Dataset items:
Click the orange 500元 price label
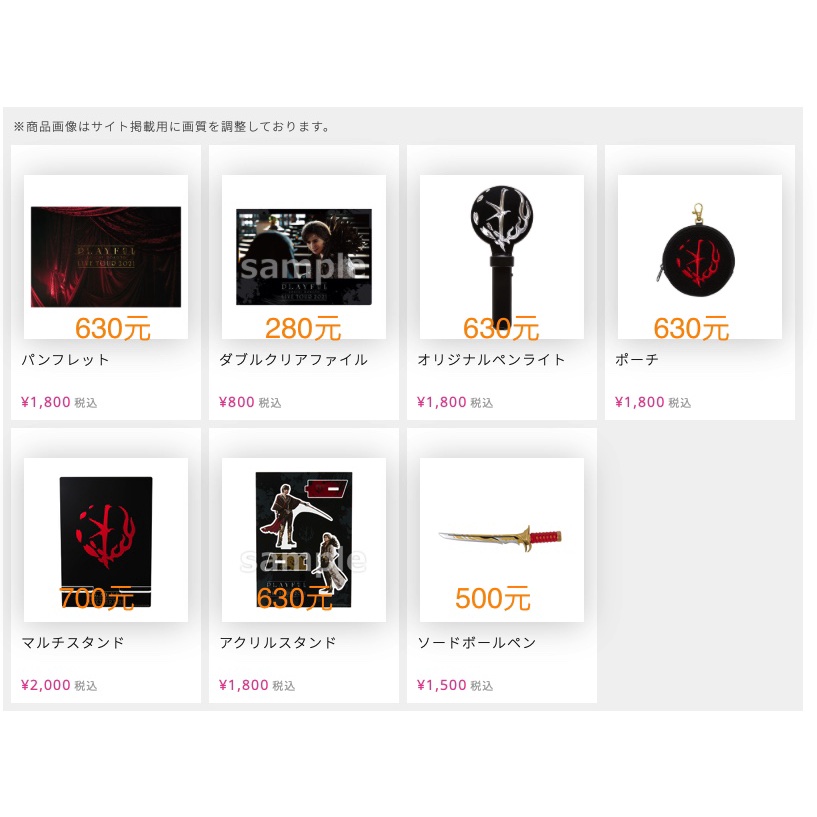click(x=493, y=598)
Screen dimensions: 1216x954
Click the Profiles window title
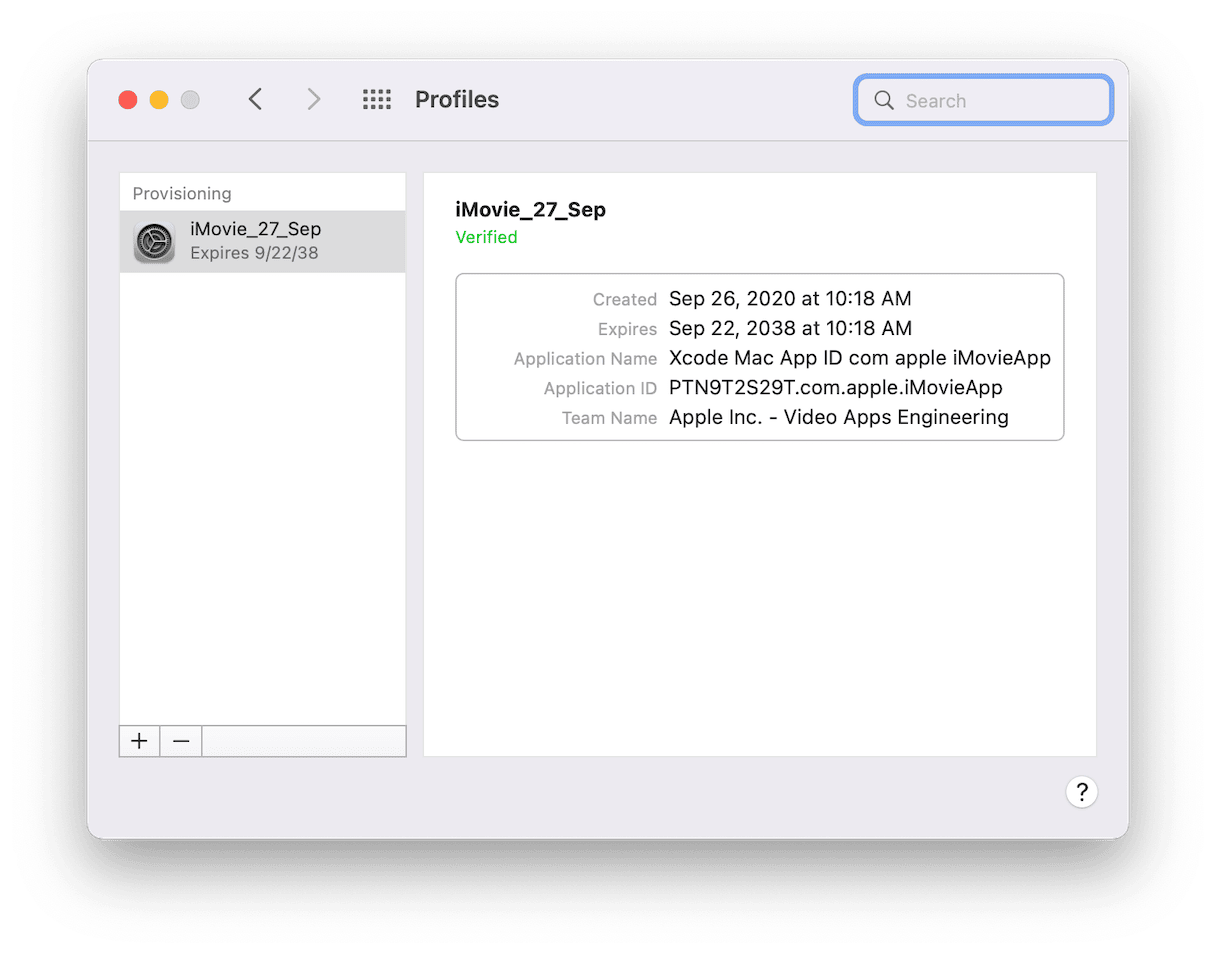[x=457, y=100]
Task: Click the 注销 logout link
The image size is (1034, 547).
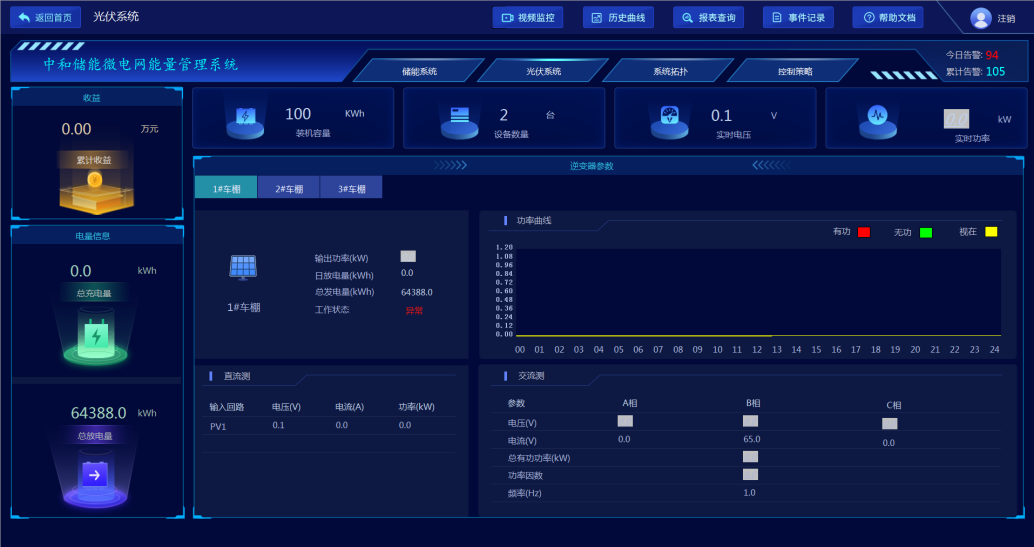Action: 1006,18
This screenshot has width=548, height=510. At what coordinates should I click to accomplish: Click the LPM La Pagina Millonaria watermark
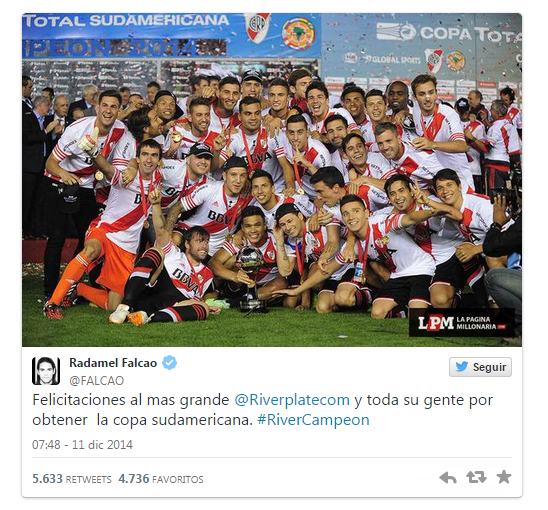tap(462, 323)
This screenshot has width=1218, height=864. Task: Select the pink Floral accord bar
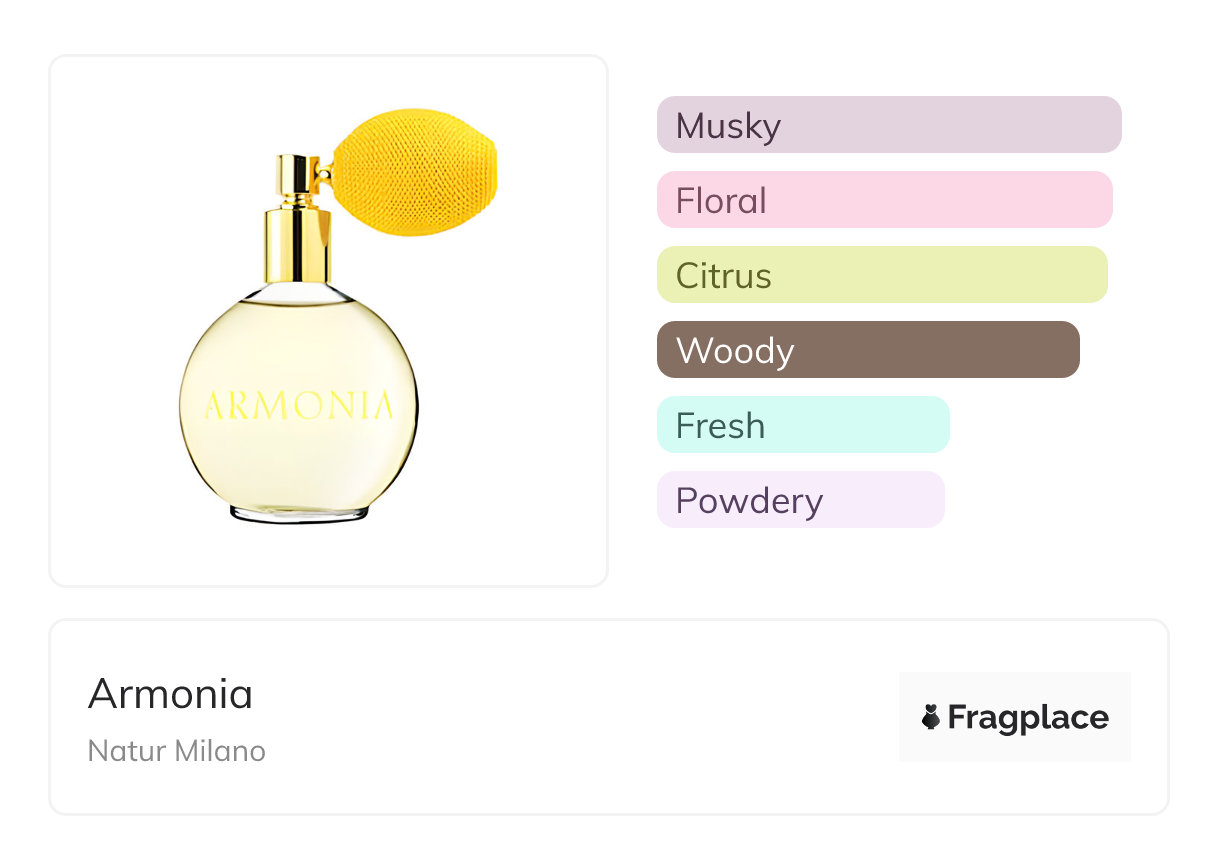(x=884, y=200)
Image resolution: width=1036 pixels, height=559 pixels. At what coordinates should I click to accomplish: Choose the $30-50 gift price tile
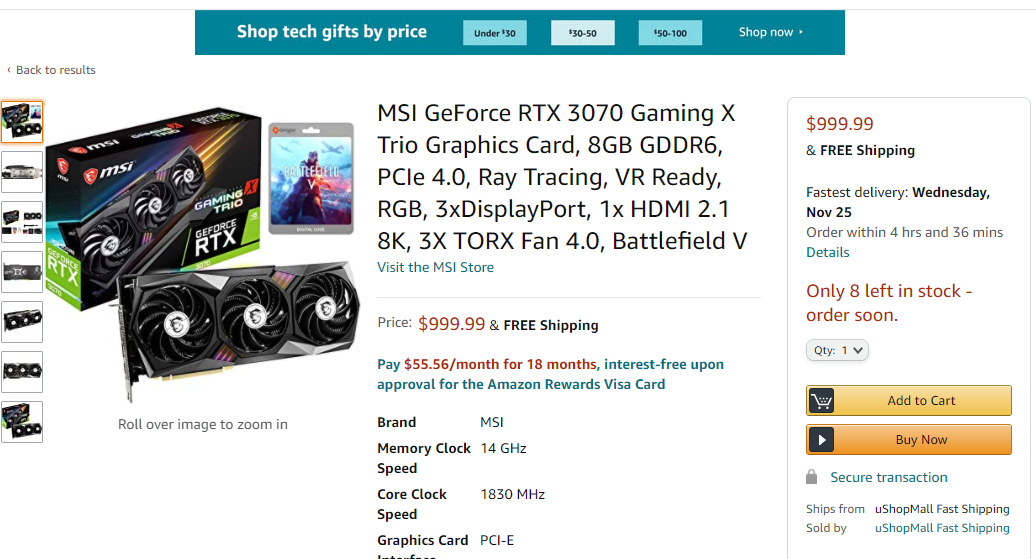click(583, 33)
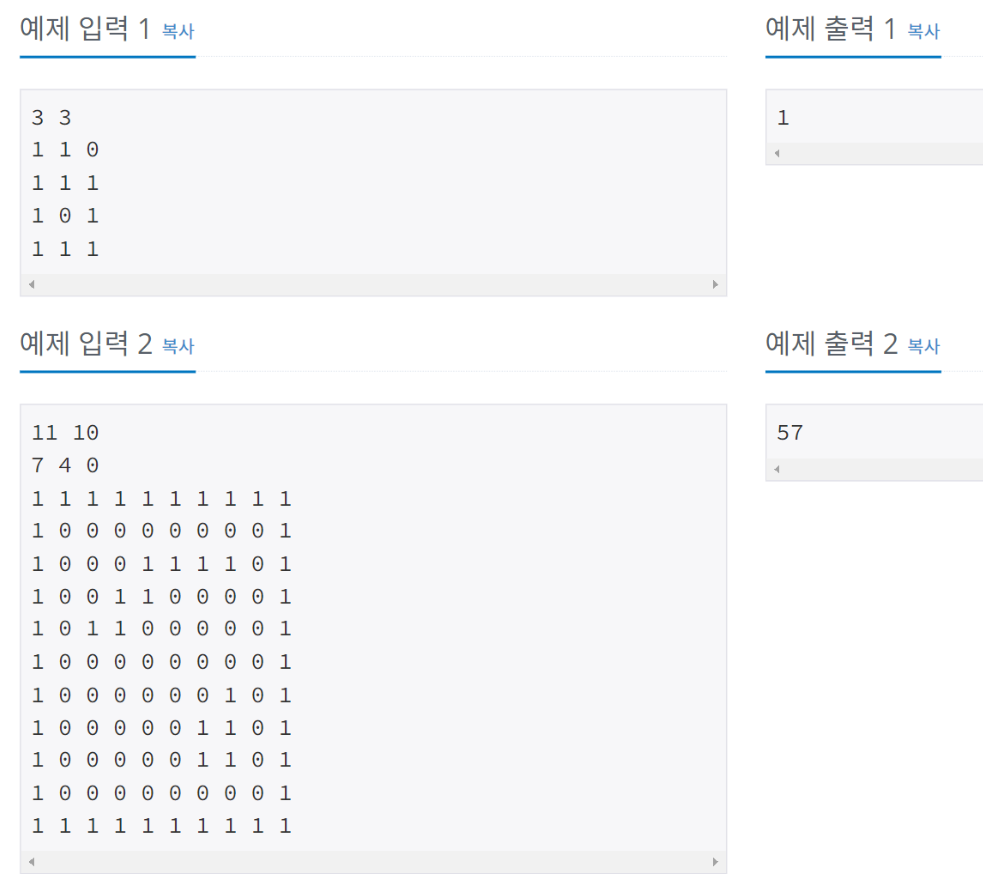Click the output value '57' in 예제 출력 2

(x=791, y=432)
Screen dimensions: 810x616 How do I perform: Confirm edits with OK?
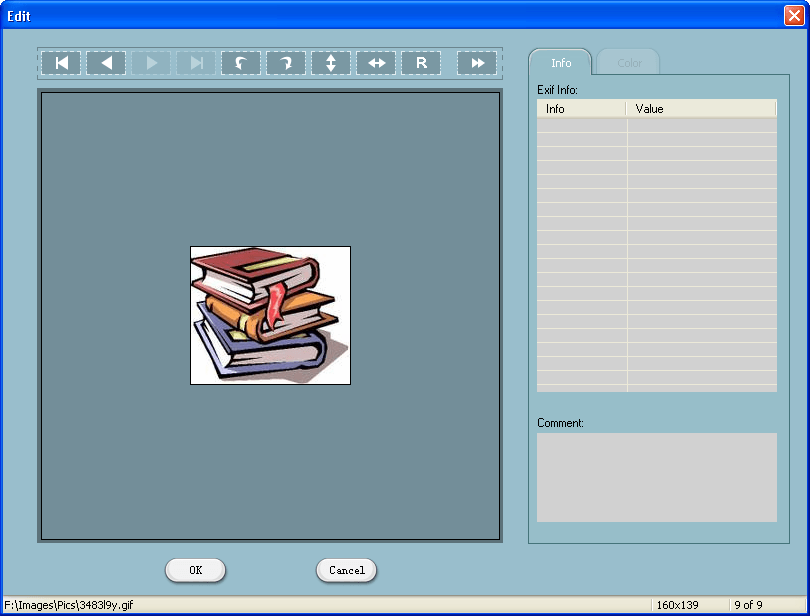click(195, 570)
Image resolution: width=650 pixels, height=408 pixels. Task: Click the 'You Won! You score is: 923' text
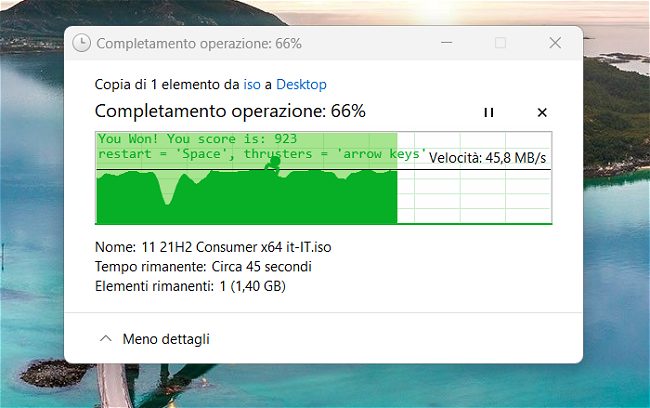(197, 138)
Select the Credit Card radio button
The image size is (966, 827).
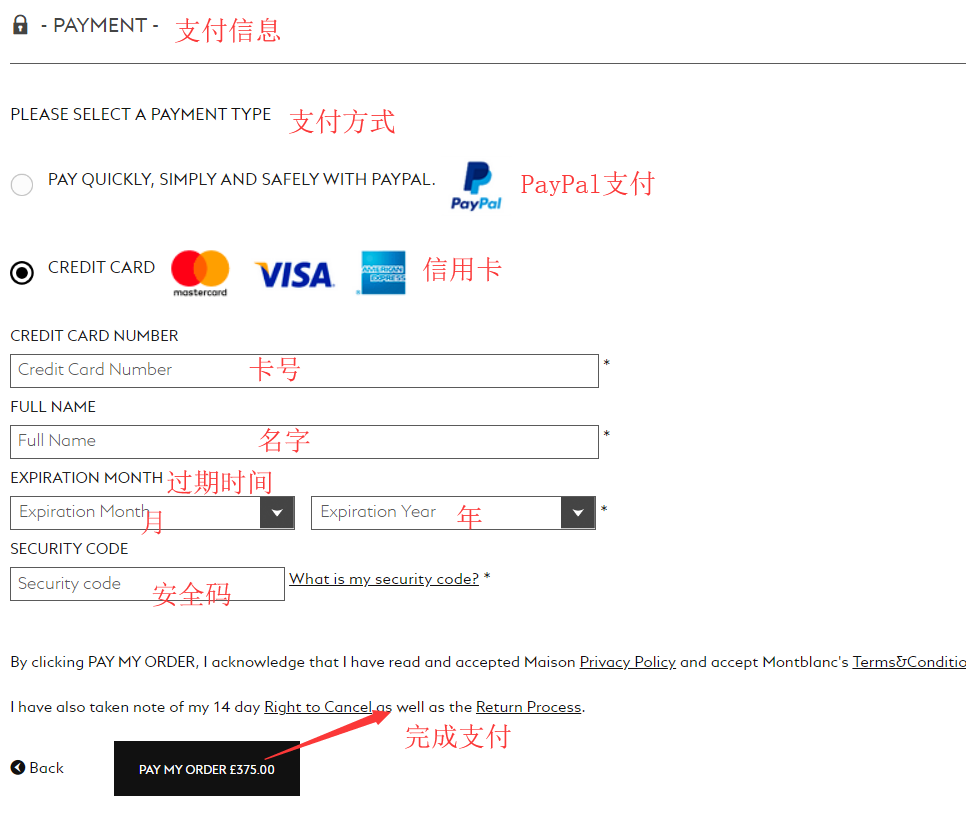point(22,272)
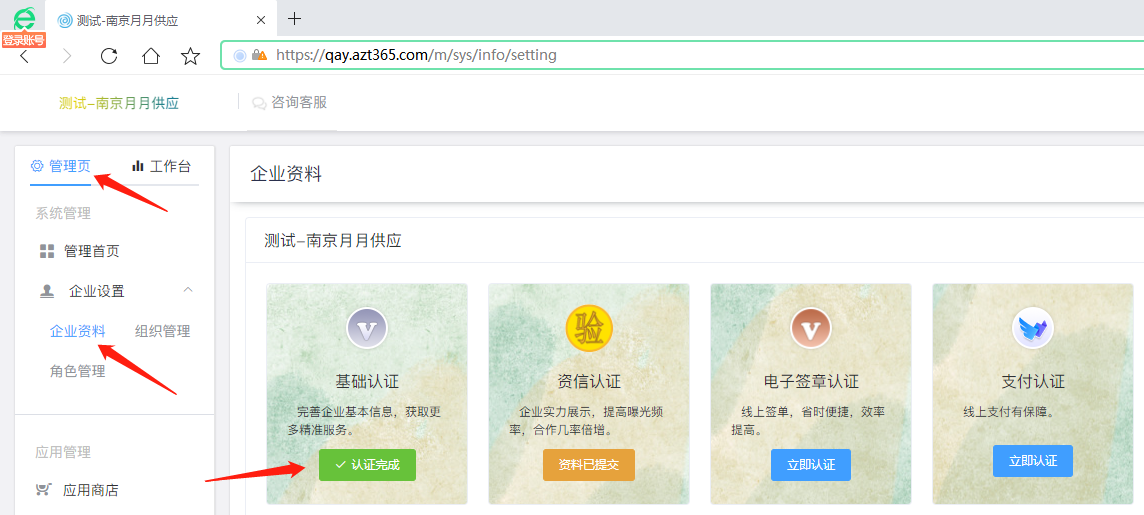Screen dimensions: 1144x515
Task: Click the green 认证完成 button
Action: pyautogui.click(x=367, y=465)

▸ WHAT IS EXPECTED
Only the lines from the one with "Click the Profiles window title" through the final line of the entries belong in the answer, set down exactly, with both ends included and no pictures.

▸ FINISHED EXERCISE
Click the Profiles window title
[x=457, y=100]
Task: Click the 注销 logout link
The image size is (1034, 547).
Action: 1006,18
This screenshot has width=548, height=510. At what coordinates should I click to accomplish: Click the LPM La Pagina Millonaria watermark
tap(462, 323)
This screenshot has width=1218, height=864. Task: Select the pink Floral accord bar
(x=884, y=200)
Image resolution: width=1036 pixels, height=559 pixels. At what coordinates should I click to accomplish: Choose the $30-50 gift price tile
click(583, 33)
Click the output value '57' in 예제 출력 2

(x=791, y=432)
Screen dimensions: 810x616 How do I perform: Confirm edits with OK?
click(195, 570)
Image resolution: width=650 pixels, height=408 pixels. Task: Click the 'You Won! You score is: 923' text
(197, 138)
Select the Credit Card radio button
The image size is (966, 827).
point(22,272)
Screen dimensions: 1144x515
Task: Click the green 认证完成 button
Action: pyautogui.click(x=367, y=465)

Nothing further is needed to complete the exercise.